Neurotoxic effects of neonatal injections of monosodium L-glutamate (L-MSG) on the retinal ganglion cell layer of the golden hamster: anatomical and functional consequences on the circadian system.

In rodents, daily injection of neurotoxic monosodium L-glutamate (MSG) during the postnatal period induces retinal lesions, optic nerve degeneration with an alteration of visual pathway and an absence of the b-wave in the electroretinogram. Despite this damage, electrophysiological responses subsist in the lateral geniculate bodies and synchronization of circadian rhythms to the light/dark cycle can still occur. Using two formal properties of the circadian system (entrainment and phase-shift by light), we assessed the functionality of retinal projections to the circadian clock in MSG-treated hamsters.

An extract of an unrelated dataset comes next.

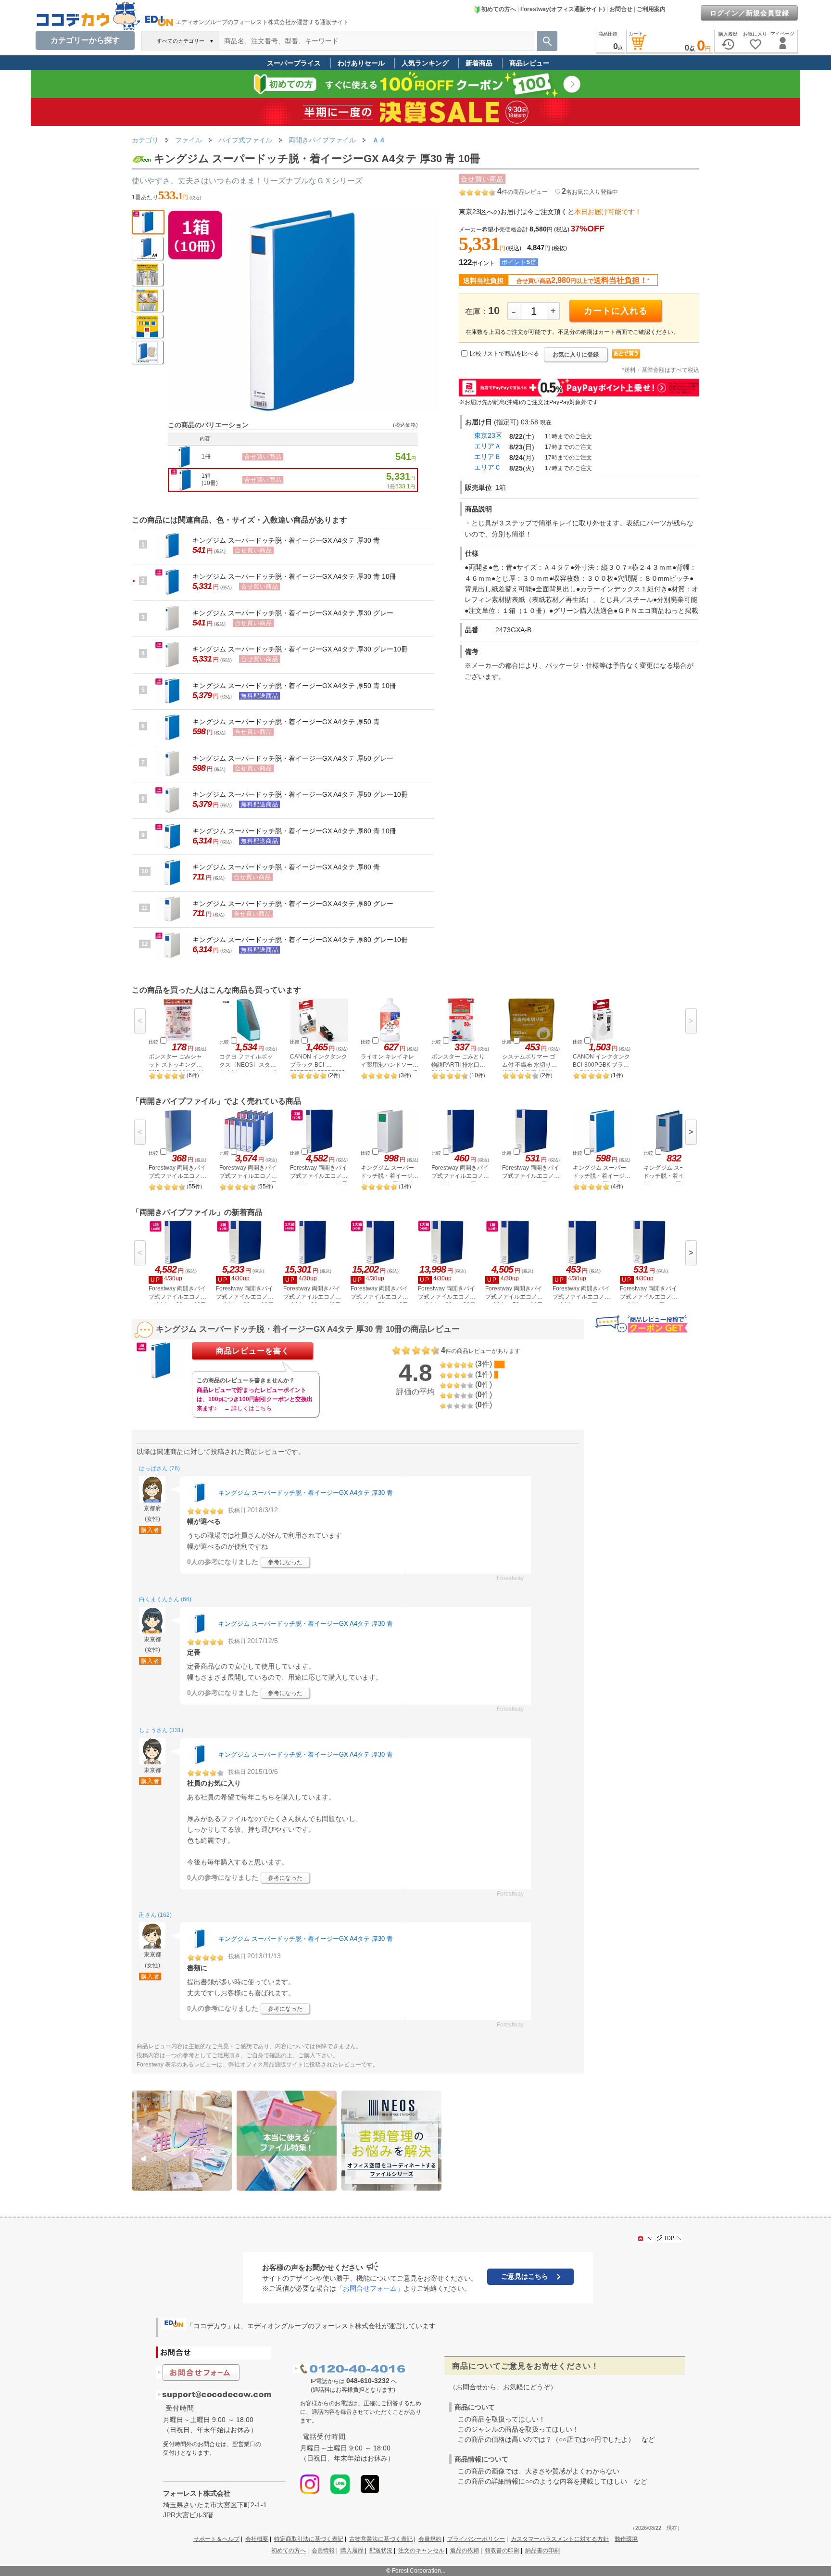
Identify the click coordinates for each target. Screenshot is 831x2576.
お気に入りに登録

Displaced amacrine and ganglion cell populations were quantified and retinal terminals in the suprachiasmatic nuclei were estimated. Animals received daily doses of glutamate during the first ten days after birth according to two protocols. The two treatments similarly destroyed 56% of the overall population of the ganglion cell layer: 30% of displaced amacrine and 89% of ganglion cells. Surviving ganglion neurons (7,500 cells) were evenly distributed across the entire retina except in one area of high cell density located in the temporoventral quadrant. Retinal projections of the "image-forming" pathway were drastically reduced in the dorsal lateral geniculate bodies, less in their ventral part. The "nonimage-forming" pathway was also affected since the volume of labeled terminals in the suprachiasmatic nuclei was reduced by one-half to one-third. Nevertheless, treated hamsters exhibited a free-running locomotor activity rhythm after several months in constant darkness, could be entrained by the light/dark cycle and phase-shifted by light pulses. These results suggest that a damaged retinohypothalamic tract can still assume the photic entrainment of the circadian clock.